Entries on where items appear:

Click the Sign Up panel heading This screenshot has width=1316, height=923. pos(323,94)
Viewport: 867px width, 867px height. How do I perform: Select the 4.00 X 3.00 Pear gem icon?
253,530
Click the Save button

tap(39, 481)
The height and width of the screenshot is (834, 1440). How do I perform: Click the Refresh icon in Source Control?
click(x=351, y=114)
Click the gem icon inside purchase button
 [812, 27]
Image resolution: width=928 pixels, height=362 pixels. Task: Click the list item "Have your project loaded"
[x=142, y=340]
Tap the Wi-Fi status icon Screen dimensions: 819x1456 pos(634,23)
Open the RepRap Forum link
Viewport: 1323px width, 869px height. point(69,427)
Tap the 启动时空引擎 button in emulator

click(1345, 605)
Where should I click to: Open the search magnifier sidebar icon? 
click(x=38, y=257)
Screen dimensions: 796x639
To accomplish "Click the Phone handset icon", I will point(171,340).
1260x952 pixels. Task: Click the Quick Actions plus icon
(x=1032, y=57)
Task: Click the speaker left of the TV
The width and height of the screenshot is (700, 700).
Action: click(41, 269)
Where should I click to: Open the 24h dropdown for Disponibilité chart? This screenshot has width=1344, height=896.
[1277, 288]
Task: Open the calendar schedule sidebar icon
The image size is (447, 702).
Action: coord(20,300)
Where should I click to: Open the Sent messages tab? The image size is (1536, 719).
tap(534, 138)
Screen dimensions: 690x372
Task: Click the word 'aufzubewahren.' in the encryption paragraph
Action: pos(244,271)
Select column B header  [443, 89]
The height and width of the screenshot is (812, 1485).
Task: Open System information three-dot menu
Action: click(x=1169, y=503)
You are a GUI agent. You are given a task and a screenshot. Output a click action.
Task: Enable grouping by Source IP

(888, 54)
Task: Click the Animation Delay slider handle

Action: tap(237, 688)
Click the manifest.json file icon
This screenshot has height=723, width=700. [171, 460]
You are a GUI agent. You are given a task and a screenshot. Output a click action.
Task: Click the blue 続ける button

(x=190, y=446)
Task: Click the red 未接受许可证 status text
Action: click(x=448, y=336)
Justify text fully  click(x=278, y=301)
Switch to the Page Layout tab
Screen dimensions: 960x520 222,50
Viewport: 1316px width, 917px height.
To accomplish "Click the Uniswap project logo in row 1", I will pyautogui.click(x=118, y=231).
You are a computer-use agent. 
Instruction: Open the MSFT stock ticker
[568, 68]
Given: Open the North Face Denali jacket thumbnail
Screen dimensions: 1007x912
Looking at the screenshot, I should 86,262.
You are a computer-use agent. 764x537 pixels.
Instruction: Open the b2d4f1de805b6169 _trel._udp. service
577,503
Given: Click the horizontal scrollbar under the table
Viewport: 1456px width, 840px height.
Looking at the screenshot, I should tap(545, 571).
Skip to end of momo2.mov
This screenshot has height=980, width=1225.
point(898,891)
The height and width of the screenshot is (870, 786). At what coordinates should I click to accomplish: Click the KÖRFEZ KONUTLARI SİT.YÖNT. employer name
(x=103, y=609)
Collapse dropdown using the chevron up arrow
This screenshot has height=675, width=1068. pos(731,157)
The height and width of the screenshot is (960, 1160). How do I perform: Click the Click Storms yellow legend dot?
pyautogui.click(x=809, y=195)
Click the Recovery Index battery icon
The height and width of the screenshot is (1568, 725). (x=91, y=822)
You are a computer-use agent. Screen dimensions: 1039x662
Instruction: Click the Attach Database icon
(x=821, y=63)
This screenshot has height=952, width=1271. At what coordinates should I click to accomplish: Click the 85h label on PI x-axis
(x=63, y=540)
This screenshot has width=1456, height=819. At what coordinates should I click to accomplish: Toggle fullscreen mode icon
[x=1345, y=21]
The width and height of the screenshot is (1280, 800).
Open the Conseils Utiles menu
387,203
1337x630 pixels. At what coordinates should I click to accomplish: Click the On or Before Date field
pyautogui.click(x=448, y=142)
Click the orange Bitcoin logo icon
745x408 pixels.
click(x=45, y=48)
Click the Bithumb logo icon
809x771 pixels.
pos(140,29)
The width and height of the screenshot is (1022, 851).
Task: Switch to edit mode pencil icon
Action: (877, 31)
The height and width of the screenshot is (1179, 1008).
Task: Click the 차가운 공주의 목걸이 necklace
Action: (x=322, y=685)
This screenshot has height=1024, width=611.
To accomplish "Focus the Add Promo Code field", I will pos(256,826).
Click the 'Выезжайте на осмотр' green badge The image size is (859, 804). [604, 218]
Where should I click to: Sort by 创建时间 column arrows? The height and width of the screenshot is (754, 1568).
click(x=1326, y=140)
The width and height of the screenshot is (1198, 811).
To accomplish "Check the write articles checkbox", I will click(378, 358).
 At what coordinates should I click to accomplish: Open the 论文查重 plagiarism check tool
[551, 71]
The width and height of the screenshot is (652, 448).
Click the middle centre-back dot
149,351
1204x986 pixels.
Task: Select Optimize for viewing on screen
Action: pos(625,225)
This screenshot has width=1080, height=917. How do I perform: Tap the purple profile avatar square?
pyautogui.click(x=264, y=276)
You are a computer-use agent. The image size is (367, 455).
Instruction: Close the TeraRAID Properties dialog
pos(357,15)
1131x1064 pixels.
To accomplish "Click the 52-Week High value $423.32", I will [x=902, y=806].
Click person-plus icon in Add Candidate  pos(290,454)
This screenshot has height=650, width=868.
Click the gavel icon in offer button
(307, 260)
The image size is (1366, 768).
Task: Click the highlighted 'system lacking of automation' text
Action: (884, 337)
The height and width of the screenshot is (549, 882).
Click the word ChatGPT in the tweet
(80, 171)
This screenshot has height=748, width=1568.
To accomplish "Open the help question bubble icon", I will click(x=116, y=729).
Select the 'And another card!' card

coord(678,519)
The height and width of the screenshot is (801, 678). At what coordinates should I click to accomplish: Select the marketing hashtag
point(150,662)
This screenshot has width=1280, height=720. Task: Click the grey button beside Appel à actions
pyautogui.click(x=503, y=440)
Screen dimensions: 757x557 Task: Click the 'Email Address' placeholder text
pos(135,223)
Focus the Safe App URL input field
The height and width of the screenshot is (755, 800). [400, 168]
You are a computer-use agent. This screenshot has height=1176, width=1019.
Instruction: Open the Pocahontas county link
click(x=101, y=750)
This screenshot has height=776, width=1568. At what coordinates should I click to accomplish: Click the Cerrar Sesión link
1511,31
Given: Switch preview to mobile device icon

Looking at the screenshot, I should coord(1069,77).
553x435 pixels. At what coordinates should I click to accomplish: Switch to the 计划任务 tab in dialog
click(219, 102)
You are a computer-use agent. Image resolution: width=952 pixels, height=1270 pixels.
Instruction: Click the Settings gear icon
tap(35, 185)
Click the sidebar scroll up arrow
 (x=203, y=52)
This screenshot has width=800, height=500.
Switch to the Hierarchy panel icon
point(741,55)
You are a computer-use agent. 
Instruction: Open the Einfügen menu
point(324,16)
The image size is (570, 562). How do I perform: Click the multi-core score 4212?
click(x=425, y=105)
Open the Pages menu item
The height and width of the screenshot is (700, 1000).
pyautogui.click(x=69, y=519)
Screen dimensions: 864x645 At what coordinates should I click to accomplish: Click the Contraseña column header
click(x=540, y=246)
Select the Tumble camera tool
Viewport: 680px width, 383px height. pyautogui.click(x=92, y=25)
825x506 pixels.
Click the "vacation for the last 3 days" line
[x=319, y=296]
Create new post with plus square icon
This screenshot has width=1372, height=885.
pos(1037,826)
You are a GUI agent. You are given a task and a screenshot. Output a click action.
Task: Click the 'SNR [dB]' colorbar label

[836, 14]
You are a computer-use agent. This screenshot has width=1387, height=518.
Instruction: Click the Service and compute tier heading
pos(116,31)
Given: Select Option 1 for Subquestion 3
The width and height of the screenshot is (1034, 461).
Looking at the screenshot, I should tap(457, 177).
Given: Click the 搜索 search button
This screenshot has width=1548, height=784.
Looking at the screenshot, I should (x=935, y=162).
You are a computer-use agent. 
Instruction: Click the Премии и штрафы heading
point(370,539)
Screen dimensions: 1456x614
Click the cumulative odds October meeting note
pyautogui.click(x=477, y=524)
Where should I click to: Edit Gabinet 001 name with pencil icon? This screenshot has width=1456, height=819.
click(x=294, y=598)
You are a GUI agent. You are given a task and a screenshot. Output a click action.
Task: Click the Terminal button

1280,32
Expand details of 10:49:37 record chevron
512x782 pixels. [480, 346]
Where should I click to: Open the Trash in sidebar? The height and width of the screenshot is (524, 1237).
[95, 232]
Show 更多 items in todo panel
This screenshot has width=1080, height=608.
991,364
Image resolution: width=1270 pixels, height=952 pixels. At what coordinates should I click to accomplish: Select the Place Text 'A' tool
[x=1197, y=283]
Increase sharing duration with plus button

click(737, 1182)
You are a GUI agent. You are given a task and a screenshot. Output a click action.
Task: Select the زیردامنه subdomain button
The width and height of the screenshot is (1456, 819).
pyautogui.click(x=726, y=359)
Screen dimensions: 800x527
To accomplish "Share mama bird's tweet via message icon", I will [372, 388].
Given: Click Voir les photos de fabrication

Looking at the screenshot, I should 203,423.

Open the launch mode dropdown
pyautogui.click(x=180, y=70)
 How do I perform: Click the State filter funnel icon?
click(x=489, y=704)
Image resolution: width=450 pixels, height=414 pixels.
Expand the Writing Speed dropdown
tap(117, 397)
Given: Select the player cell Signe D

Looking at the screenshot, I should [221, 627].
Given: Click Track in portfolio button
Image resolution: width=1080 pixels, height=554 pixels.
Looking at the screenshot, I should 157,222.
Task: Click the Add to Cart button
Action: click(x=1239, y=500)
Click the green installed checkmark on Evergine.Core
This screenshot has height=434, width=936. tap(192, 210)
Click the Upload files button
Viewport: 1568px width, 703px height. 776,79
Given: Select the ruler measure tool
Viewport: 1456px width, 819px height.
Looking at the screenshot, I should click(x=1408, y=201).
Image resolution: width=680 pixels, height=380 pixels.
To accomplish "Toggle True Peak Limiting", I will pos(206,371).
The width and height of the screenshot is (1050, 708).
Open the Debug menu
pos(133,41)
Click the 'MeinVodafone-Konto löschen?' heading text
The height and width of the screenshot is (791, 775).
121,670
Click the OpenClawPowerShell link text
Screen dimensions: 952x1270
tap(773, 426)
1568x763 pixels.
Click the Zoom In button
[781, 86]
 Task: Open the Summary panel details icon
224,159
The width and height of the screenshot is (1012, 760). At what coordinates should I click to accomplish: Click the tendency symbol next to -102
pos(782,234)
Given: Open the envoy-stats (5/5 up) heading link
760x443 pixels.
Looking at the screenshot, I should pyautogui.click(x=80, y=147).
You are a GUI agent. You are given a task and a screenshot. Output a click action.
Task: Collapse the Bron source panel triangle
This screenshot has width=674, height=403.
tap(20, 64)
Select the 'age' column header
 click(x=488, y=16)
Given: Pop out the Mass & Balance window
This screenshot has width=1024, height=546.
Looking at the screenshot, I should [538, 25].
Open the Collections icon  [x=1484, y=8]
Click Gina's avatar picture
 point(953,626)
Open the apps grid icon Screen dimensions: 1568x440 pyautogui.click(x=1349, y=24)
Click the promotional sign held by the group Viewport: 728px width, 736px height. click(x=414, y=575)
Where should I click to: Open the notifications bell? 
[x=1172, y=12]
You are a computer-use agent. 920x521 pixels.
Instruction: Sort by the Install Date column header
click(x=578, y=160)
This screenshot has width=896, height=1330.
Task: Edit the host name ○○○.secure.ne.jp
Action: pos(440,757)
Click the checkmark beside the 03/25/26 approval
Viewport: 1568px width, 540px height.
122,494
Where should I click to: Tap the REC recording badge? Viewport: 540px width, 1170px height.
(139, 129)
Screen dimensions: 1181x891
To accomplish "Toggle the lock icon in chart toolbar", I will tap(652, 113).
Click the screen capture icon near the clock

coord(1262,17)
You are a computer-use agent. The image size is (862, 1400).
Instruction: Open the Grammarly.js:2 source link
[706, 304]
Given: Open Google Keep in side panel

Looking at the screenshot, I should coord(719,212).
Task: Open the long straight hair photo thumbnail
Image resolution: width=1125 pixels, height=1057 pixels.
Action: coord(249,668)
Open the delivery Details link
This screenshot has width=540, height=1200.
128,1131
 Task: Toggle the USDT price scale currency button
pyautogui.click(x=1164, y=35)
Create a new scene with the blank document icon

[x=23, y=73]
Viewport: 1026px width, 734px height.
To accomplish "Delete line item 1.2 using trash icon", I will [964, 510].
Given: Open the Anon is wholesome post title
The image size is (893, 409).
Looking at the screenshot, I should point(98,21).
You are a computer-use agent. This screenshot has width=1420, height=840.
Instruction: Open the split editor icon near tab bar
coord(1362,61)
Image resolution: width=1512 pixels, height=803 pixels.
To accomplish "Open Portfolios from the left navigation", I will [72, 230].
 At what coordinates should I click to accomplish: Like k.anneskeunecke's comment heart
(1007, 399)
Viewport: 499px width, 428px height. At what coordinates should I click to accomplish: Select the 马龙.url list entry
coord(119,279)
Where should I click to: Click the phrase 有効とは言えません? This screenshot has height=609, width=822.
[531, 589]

GOAL OF THE EXERCISE: Pick out each line of the material above that contains the word "pencil", and copy those lines.

CORRECT RESPONSE:
Task: Switch to edit mode pencil icon
Where should I click to: Edit Gabinet 001 name with pencil icon? This screenshot has width=1456, height=819.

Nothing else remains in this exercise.